# Anyone have a 2002-2005 Ram 1500 leveling kit Installed?



## BUCK50 (Sep 8, 2007)

I just picked up a 05 Ram 1500 Quad cab and would like to put a leveling kit on it. I have been all over and heard good and bad about it. 

I was wondering if any of you have one installed or know someone who does and if so. What is your recomendation?

Thanks,
BUCK50


----------



## trouthunter1 (Sep 12, 2007)

I don't know how much different a 2001 2500 quad cab is, I just had mine done and I love it. I had it done at Jack-it in WVC. they did the leveling kit, shocks and alignment. It drives great and rides a little better. I went with the skyjacker shocks. Good luck!


----------



## chet (Sep 7, 2007)

you 01 has a solid axle with coils, his 1/2 ton has torsion bars and cv's.
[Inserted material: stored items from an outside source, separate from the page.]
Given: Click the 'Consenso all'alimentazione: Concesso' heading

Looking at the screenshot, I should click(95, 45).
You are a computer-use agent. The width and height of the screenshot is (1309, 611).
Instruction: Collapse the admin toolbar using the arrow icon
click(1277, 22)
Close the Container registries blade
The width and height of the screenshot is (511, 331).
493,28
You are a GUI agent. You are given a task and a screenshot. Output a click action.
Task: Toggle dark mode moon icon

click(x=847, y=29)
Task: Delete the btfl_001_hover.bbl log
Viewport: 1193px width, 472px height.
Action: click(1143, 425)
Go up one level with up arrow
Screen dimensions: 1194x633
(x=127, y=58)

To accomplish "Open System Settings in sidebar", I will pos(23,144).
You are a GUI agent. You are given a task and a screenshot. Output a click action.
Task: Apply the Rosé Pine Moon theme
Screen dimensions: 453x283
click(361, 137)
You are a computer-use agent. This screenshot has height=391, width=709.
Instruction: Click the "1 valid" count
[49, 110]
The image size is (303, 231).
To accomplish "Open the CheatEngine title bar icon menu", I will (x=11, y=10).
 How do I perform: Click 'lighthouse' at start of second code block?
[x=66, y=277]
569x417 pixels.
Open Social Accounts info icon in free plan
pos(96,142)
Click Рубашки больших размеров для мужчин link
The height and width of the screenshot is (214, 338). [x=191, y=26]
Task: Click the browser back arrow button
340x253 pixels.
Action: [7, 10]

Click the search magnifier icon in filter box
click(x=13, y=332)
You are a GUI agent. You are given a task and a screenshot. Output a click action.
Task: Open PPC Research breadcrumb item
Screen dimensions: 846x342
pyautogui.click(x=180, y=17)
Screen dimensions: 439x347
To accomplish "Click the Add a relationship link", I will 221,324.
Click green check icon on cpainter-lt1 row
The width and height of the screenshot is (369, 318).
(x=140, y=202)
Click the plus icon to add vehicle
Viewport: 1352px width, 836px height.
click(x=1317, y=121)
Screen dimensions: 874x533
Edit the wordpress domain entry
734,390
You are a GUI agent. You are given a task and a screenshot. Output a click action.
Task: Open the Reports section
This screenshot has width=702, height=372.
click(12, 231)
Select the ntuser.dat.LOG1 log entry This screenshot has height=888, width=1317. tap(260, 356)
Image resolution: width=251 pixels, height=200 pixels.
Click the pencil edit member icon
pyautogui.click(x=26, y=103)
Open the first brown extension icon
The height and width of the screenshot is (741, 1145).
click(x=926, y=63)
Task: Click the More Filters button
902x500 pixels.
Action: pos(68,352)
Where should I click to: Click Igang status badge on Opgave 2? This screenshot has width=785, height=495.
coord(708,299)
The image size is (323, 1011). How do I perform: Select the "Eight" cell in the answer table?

BIG DIFFERENCE

I wouldnt recommend leveling a torsion bar system
You could "crank up" your bars about one inch and totally destroy the ride quality.
To do it right you need to use a drop crossmember to retain factory spring rate and the shortest one I know of is Rancho's 4", so you'd have to lift the rear also to keep it level, but then you can run 35's!$$$$$$$$$

Call Jack-it and talk to Cleavland, He might have a better idea.


----------